Copy the listing below in full, exactly as given.
╔══
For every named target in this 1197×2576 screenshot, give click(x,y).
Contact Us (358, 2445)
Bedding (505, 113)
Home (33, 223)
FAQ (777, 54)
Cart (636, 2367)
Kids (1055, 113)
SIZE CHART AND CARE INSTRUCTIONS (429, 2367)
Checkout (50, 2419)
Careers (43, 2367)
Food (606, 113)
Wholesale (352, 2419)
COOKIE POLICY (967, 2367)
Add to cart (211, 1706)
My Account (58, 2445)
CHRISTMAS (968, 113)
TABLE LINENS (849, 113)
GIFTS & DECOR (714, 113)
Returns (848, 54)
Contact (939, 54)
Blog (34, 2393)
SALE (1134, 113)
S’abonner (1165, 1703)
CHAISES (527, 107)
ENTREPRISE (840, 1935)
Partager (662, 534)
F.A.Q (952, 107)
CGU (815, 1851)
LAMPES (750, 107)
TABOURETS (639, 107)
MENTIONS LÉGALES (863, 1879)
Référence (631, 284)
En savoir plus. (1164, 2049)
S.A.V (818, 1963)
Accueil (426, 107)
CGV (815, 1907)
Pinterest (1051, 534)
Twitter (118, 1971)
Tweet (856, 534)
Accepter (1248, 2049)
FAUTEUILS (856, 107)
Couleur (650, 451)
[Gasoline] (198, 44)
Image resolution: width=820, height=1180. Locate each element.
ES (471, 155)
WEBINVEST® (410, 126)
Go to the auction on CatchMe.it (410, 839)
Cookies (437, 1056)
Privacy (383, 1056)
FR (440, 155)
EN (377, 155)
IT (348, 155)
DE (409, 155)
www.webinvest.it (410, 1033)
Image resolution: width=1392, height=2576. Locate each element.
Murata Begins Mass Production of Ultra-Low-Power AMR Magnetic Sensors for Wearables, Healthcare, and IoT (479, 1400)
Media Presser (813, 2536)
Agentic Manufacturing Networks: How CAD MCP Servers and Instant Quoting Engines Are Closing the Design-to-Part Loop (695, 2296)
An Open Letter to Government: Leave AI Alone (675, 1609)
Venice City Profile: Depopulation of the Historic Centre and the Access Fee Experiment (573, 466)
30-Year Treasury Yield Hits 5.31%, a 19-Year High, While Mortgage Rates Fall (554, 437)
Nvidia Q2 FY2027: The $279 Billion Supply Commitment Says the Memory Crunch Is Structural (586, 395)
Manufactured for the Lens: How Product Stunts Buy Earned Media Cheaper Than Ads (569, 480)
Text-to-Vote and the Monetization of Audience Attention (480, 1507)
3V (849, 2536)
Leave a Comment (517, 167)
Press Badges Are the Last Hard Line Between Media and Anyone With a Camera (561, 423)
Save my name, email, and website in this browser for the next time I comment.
╚══
- Answer
For every named target in this 1197×2576 screenshot, give click(x,y).
Contact Us (358, 2445)
Bedding (505, 113)
Home (33, 223)
FAQ (777, 54)
Cart (636, 2367)
Kids (1055, 113)
SIZE CHART AND CARE INSTRUCTIONS (429, 2367)
Checkout (50, 2419)
Careers (43, 2367)
Food (606, 113)
Wholesale (352, 2419)
COOKIE POLICY (967, 2367)
Add to cart (211, 1706)
My Account (58, 2445)
CHRISTMAS (968, 113)
TABLE LINENS (849, 113)
GIFTS & DECOR (714, 113)
Returns (848, 54)
Contact (939, 54)
Blog (34, 2393)
SALE (1134, 113)
S’abonner (1165, 1703)
CHAISES (527, 107)
ENTREPRISE (840, 1935)
Partager (662, 534)
F.A.Q (952, 107)
CGU (815, 1851)
LAMPES (750, 107)
TABOURETS (639, 107)
MENTIONS LÉGALES (863, 1879)
Référence (631, 284)
En savoir plus. (1164, 2049)
S.A.V (818, 1963)
Accueil (426, 107)
CGV (815, 1907)
Pinterest (1051, 534)
Twitter (118, 1971)
Tweet (856, 534)
Accepter (1248, 2049)
FAUTEUILS (856, 107)
Couleur (650, 451)
[Gasoline] (198, 44)
Image resolution: width=820, height=1180. Locate each element.
ES (471, 155)
WEBINVEST® (410, 126)
Go to the auction on CatchMe.it (410, 839)
Cookies (437, 1056)
Privacy (383, 1056)
FR (440, 155)
EN (377, 155)
IT (348, 155)
DE (409, 155)
www.webinvest.it (410, 1033)
Image resolution: width=1392, height=2576. Locate each element.
Murata Begins Mass Production of Ultra-Low-Power AMR Magnetic Sensors for Wearables, Healthcare, and IoT (479, 1400)
Media Presser (813, 2536)
Agentic Manufacturing Networks: How CAD MCP Servers and Instant Quoting Engines Are Closing the Design-to-Part Loop (695, 2296)
An Open Letter to Government: Leave AI Alone (675, 1609)
Venice City Profile: Depopulation of the Historic Centre and the Access Fee Experiment (573, 466)
30-Year Treasury Yield Hits 5.31%, a 19-Year High, While Mortgage Rates Fall (554, 437)
Nvidia Q2 FY2027: The $279 Billion Supply Commitment Says the Memory Crunch Is Structural (586, 395)
Manufactured for the Lens: How Product Stunts Buy Earned Media Cheaper Than Ads (569, 480)
Text-to-Vote and the Monetization of Audience Attention (480, 1507)
3V (849, 2536)
Leave a Comment (517, 167)
Press Badges Are the Last Hard Line Between Media and Anyone With a Camera (561, 423)
Save my name, email, and website in this browser for the next time I comment.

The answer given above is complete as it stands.